Entretien de M. Philippe Douste-Blazy, ministre des affaires étrangères, avec l'AFP et RFI le 4 février 2006 à Gulu, sur l'urgence d'une mobilisation internationale sur le problème des enfants-soldats en Afrique.

Texte intégral

Il y a 300.000 enfants-soldats, notamment dans la région où nous sommes. C'est l'un des sujets les plus tragiques qui existent aujourd'hui sur notre planète. C'est à la fois un problème éthique et moral, mais aussi un problème humanitaire et politique touchant à la fois le développement politique de l'Afrique mais, aussi, permettant de mieux comprendre qu'il y a, en permanence, un risque de résurgence de conflits. Nous sommes donc au coeur d'un sujet très tragique. Lorsque l'on sait qu'il y a 10.000 enfants par an qui sautent sur des mines anti-personnel parce que les armées les envoient en éclaireur afin de vérifier s'il y a des mines ou non, on peut se demander dans quelle mesure la communauté internationale est prête, si elle est vraiment décidée à en finir avec cela.
Je pense que c'est un manque de la communauté internationale. Aujourd'hui, la France pilote ce dossier au Conseil de sécurité des Nations unies. Nous allons faire des propositions le 22 février prochain.

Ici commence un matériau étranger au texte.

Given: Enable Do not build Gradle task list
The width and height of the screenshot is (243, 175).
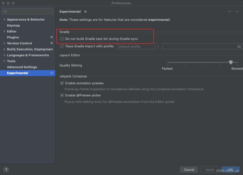Looking at the screenshot, I should click(x=62, y=39).
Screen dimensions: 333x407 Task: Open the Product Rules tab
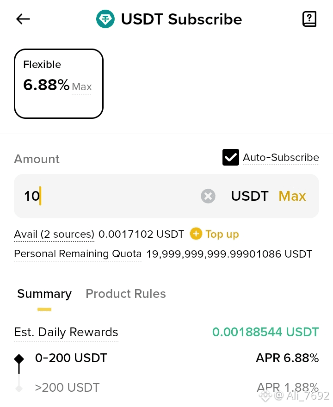pos(126,294)
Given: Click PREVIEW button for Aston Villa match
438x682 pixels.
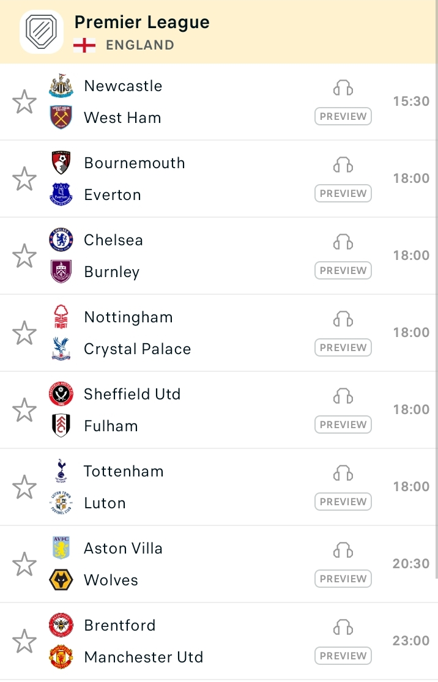Looking at the screenshot, I should point(343,579).
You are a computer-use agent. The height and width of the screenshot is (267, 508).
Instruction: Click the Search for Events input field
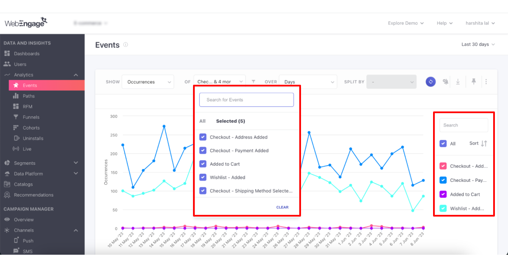(246, 100)
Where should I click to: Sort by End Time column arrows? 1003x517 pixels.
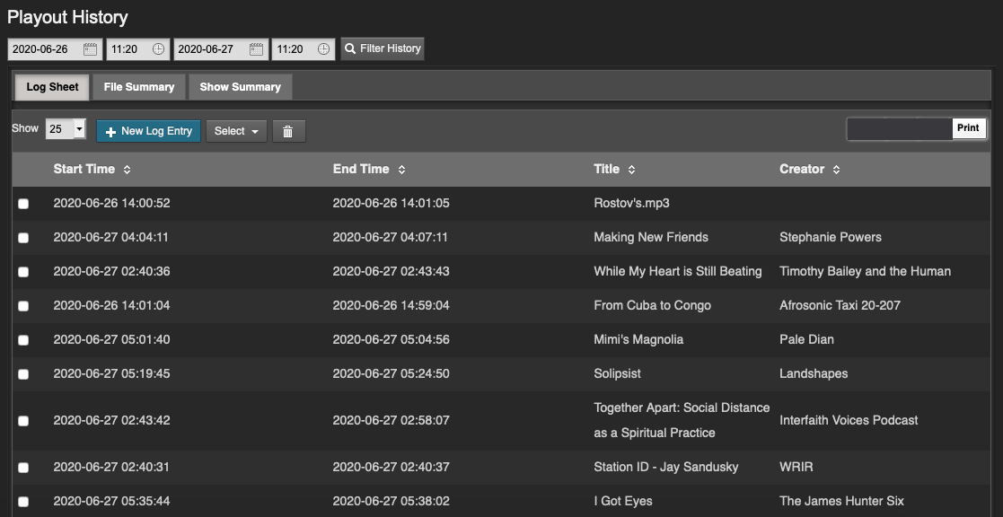[401, 170]
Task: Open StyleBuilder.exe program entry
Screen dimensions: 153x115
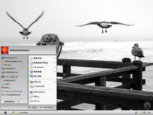Action: tap(10, 72)
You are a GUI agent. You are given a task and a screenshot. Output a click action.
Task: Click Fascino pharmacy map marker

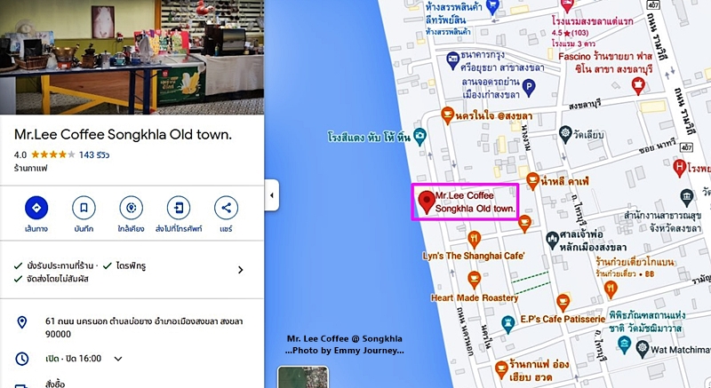[x=638, y=85]
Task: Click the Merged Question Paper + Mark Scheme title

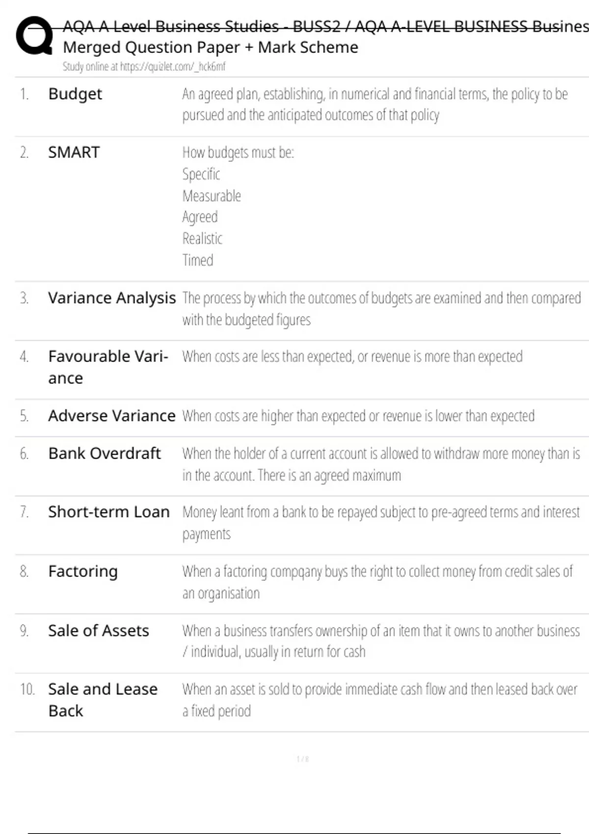Action: [211, 48]
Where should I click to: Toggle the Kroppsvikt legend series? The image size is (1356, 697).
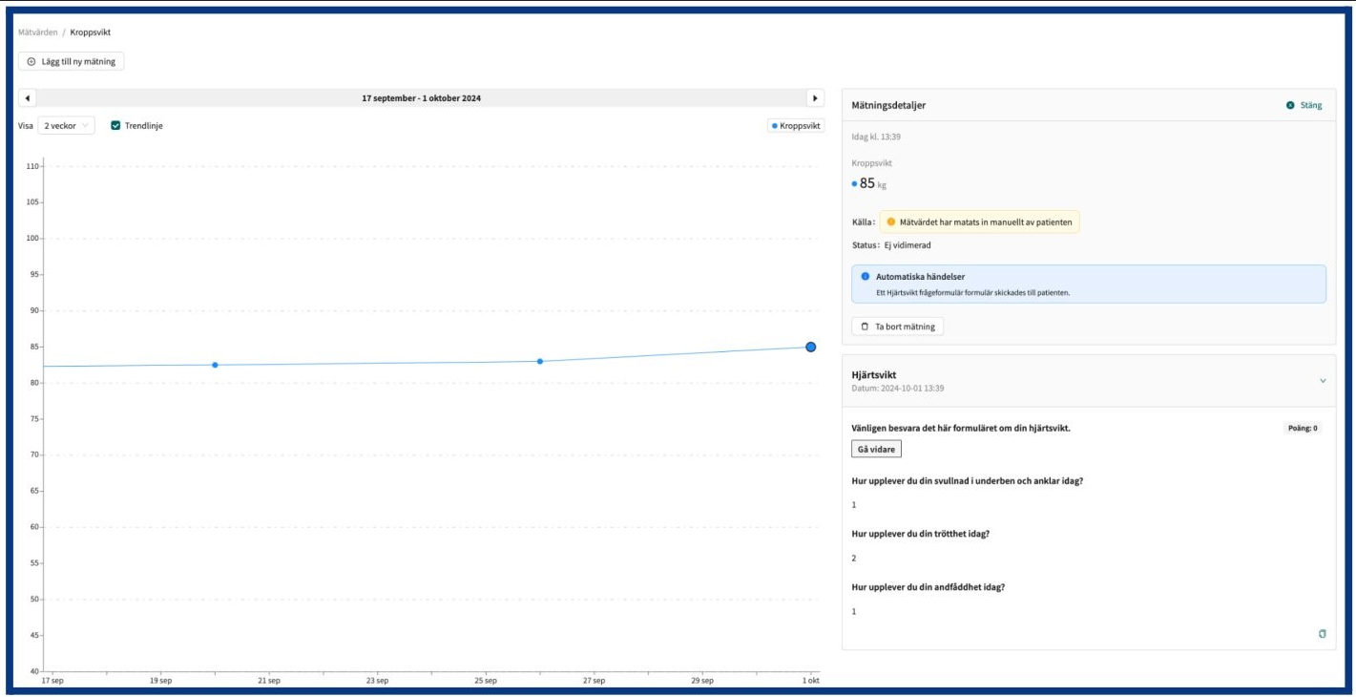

Ce serait effrayant de laisser les choses en l'état et c'est la raison pour laquelle il faut, tout d'abord, aider sur le plan de l'urgence, sur le plan humanitaire - nous donnerons un million d'euros au PAM, nous aiderons un certain nombre d'ONG comme celle qui travaille ici, comme AMREF (African Medical Research Foundation), c'est-à-dire pour l'eau, pour le soutien aux soins maternels.
Nous travaillerons aussi sur le long terme, grâce à l'UNICEF, et je voudrais féliciter tous les membres de cette Organisation, de la présidente jusqu'aux chauffeurs de fourgon parce que nous souhaitons que l'accent soit mis de plus en plus sur le travail de réinsertion. Les fameux programmes DDR - Démobilisation-Désarmement-Réinsertion - ne pourront se faire que si le R est pratiquement avant les autres. S'il n'y a pas de réinsertion, il n'y aura pas de démobilisation ni de désarmement. Tout le travail qui nous reste à faire ici, sachant que cela coûtera 1500 euros par enfant, c'est de dire à la communauté internationale d'arrêter et d'aider tous ceux qui travaillent dans ce domaine. De demander aussi aux autorités ougandaises de sécuriser les camps et de ne pas accepter qu'il faille aller à l'école à deux kilomètres et demi du camp, où nous irons tout à l'heure. En effet, si l'école n'est pas sécurisée, évidemment, personne n'ira à l'école et, à la sortie, cela fera de jeunes adultes qui n'auront eu aucune éducation primaire. Il n'y a rien de pire pour que les conflits reprennent.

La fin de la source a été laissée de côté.